# Wolf Tag



## FishNaked (Apr 15, 2009)

They went on sale Friday...I happened to be in Utah yesterday and picked mine up this morning. $11.50...non residents will pay $186.00 plus license. Season dates and the quota haven't been set yet...but should be similar to 2009 and 225 wolves...with hunting season starting with the bow hunts Sept. 1.


----------



## Guest (May 8, 2011)

you need a tag to shoot those things?


----------



## duneman101 (Nov 6, 2009)

Make us proud Fishnaked!


----------



## reb8600 (Sep 8, 2007)

I bought mine online yesterday.


----------



## Fishrmn (Sep 14, 2007)

kill_'em_all said:


> you need a tag to shoot those things?


Nope. Just a firearm or a bow. Now if you wanna be legal and be able to tell anyone about the hunt, or have the hide tanned, or the wolf mounted ..... you might want that tag. Otherwise it's SSS.
:mrgreen: _(O)_

Fishrmn


----------



## Guest (May 10, 2011)

Fishrmn said:


> ...Otherwise it's SSS.
> Fishrmn


 :O||:


----------



## stillhunterman (Feb 15, 2009)

kill_'em_all said:


> Fishrmn said:
> 
> 
> > ...Otherwise it's SSS.
> ...


 :roll: :roll: :roll:


----------

--------------------------------

WRITTEN INSTRUCTION 1 »
Write out the wolf tag thread from "Nope. Just a" to "(May 10, 2011)".
WRITTEN INSTRUCTION 2 »
State whether each statement agrees with the wolf tag thread, answering yes or no and quoting the deciding words: (a) Nonresidents pay $186.00 plus license. (b) The season dates have already been set. (c) reb8600 bought a tag online.
The data that follows plays no part in the work on the wolf tag thread.

DATA SEGMENT »
--------------------------------

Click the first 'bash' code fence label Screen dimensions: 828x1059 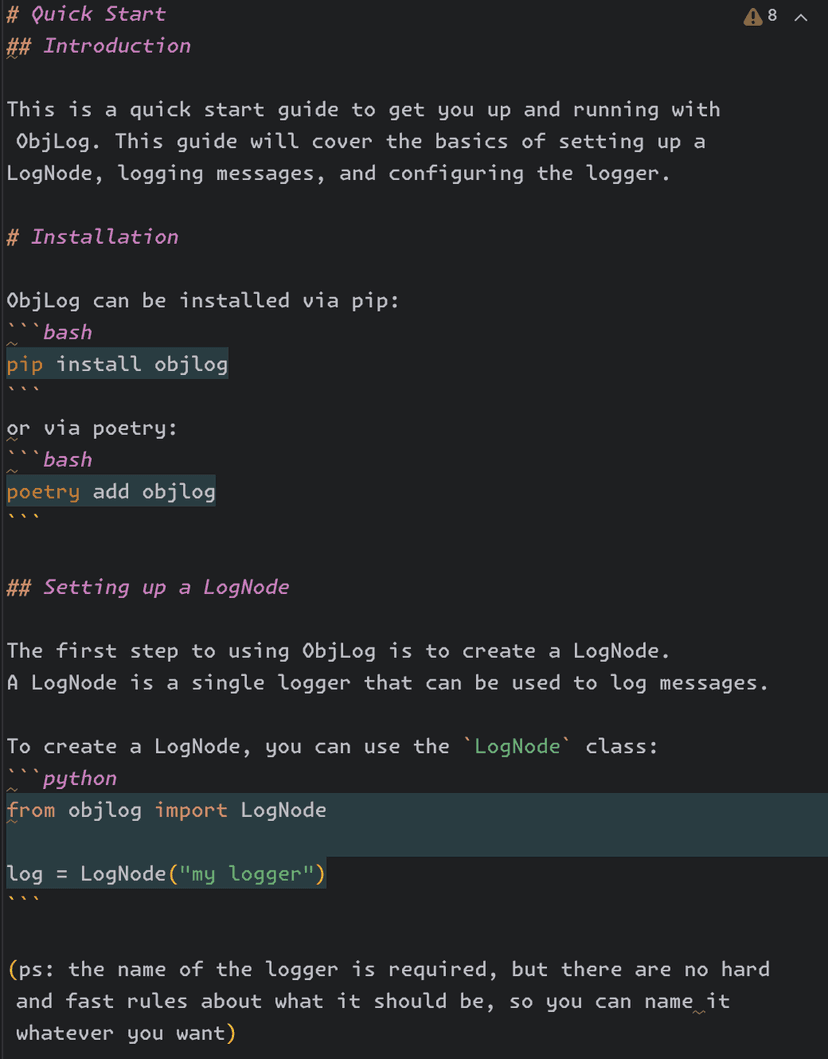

--------------------------------

COMPLETE OUTPUT 1 »
Nope. Just a firearm or a bow. Now if you wanna be legal and be able to tell anyone about the hunt, or have the hide tanned, or the wolf mounted ..... you might want that tag. Otherwise it's SSS.
:mrgreen: _(O)_

Fishrmn


----------



## Guest (May 10, 2011)

COMPLETE OUTPUT 2 »
(a) Yes: "non residents will pay $186.00 plus license"
(b) No: "Season dates and the quota haven't been set yet"
(c) Yes: "I bought mine online yesterday."